Davies has slipped from his place inside golf's top 50 in the world
Rhys Davies' Ryder Cup dream is all but over as the Welshman has withdrawn from this week's Czech Open with fatigue.
The 25-year-old, bidding to star at his home Ryder Cup in Wales in October, can no longer make the Ryder Cup on points.
And a pick from Europe captain Colin Montgomerie looks unlikely as Padraig Harrington, Justin Rose and Luke Donald all require a wild card to play.
"Important though the Ryder Cup is, to me it's not the goal," said Davies. "Winning tournaments is."
Davies, in his first full year on the European Tour, finished just 62nd at the weekend's USPGA Championship at Whistling Straits in the final major of the year.
The Welshman was runner-up to Graeme McDowell, who went on to win the US Open, on the Ryder Cup course at the Celtic Manor in Newport in the Wales Open in June and closed with a record nine-under-par round 62.
The European Tour rookie also won in Morocco in March and is 17th in the race for places.
I said at the start of the week I would listen to my body and my body is telling me to take a rest
There are sufficient points in the last two events for him to climb into the top nine to be an automatic selection but Davies does not feel it right to push himself over the limit.
"I said at the start of the week I would listen to my body and my body is telling me to take a rest," he said.
"It's been a hectic schedule and it's probably catching up with me.
"I played well for 52 holes and was four under, but then I finished in a train wreck."
Davies suffered had a quadruple-bogey eight on the 18th at the end of his third round at the USPGA Championship and then added another 75 in his final round on the banks of Lake Michigan.
The 2003 British Boys champion, acknowledged by Montgomerie and others as one of the best putters in the game, is entered for the race-ending Johnnie Walker Championship at Gleneagles next week, where a win would advance his claims for a pick against some stiff competition.

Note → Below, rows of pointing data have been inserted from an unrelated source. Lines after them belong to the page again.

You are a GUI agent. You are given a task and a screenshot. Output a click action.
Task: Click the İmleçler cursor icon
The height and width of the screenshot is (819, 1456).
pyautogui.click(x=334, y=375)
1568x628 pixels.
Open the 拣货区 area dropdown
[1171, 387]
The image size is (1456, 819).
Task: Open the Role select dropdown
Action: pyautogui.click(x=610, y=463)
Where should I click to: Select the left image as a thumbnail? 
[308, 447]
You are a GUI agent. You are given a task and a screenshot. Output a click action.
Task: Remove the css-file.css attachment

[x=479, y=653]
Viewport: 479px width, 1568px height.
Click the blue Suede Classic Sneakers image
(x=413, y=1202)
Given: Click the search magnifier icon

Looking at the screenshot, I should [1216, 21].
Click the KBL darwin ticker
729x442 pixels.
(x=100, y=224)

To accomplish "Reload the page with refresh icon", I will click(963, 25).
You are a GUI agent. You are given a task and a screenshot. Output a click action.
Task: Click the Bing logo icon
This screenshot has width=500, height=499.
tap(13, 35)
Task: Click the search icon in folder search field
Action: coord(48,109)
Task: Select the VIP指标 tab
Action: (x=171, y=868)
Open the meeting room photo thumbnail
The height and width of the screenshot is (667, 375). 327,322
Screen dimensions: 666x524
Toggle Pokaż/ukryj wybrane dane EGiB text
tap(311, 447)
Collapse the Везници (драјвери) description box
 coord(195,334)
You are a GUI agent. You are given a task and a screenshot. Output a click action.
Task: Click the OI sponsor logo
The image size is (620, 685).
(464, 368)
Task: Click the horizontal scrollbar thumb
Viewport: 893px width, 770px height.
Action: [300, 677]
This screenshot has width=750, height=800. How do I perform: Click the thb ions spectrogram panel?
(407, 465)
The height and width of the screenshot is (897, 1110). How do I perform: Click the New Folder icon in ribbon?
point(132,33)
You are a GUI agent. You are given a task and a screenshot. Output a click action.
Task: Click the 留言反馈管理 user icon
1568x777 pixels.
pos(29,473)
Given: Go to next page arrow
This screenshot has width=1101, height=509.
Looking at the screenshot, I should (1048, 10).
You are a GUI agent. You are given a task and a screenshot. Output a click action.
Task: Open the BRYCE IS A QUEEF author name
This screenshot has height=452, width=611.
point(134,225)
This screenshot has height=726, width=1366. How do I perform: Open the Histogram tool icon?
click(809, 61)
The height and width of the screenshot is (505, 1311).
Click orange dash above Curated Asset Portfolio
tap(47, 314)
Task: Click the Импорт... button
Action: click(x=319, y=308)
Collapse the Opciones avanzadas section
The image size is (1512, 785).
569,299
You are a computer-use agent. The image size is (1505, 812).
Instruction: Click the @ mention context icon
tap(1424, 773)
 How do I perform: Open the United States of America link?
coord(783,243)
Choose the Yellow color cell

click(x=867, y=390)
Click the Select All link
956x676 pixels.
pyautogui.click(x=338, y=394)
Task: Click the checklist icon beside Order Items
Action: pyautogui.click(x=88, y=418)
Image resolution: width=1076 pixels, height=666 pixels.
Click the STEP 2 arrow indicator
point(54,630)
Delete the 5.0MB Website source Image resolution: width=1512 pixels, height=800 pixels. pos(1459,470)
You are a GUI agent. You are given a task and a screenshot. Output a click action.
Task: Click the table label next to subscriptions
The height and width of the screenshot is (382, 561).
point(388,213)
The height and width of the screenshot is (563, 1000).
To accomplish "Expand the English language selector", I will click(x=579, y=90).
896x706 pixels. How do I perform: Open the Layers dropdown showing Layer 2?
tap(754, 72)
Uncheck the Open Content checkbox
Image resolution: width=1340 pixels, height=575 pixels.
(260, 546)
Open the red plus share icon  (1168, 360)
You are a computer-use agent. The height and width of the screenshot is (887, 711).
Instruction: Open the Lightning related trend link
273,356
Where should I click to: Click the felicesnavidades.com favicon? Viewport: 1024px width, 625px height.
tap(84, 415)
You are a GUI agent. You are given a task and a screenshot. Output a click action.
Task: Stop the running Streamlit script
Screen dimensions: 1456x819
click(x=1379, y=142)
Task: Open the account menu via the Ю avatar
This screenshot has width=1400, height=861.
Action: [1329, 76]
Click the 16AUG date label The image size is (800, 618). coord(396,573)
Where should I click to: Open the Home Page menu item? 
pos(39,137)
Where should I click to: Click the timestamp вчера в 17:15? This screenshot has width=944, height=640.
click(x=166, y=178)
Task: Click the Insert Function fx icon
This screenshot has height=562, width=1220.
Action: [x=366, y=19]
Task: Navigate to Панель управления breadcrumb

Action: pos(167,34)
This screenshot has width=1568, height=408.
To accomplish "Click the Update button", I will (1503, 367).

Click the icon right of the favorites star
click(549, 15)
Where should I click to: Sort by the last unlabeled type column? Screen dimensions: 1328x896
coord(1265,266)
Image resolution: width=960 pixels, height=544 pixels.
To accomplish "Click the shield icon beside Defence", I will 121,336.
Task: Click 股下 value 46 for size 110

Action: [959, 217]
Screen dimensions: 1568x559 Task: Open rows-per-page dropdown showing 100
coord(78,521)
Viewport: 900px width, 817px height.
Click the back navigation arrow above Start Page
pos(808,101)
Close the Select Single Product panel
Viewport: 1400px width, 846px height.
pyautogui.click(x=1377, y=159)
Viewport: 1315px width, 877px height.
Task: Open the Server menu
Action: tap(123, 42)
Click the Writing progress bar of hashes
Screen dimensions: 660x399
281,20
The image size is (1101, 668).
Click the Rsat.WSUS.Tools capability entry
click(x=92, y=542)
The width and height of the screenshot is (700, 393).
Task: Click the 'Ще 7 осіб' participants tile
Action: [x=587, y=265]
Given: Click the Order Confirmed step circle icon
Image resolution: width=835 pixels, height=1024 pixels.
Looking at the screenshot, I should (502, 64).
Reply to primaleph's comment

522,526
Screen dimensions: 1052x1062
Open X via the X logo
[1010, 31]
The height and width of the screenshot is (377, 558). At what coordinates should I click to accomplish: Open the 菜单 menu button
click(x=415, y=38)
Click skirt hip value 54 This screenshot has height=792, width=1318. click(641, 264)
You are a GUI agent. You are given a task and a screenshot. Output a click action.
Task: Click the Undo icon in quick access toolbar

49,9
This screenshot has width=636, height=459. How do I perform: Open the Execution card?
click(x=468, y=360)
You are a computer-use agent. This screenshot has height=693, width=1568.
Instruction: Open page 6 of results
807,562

Three-time major winner Harrington and English pair Rose and Donald boast vast Ryder Cup experience and are all inside the top 25 in the world.
And Davies, whose world ranking is 52, has always remained pragmatic on his chances of making Montgomerie's European team despite the romantic notion of a Welshman playing in Wales' first Ryder Cup.
"I know it's an attention and something that people may expect," Davies said in June.
"But at the start of the year it was so far out of reach that it was never a thought - and it remains that way."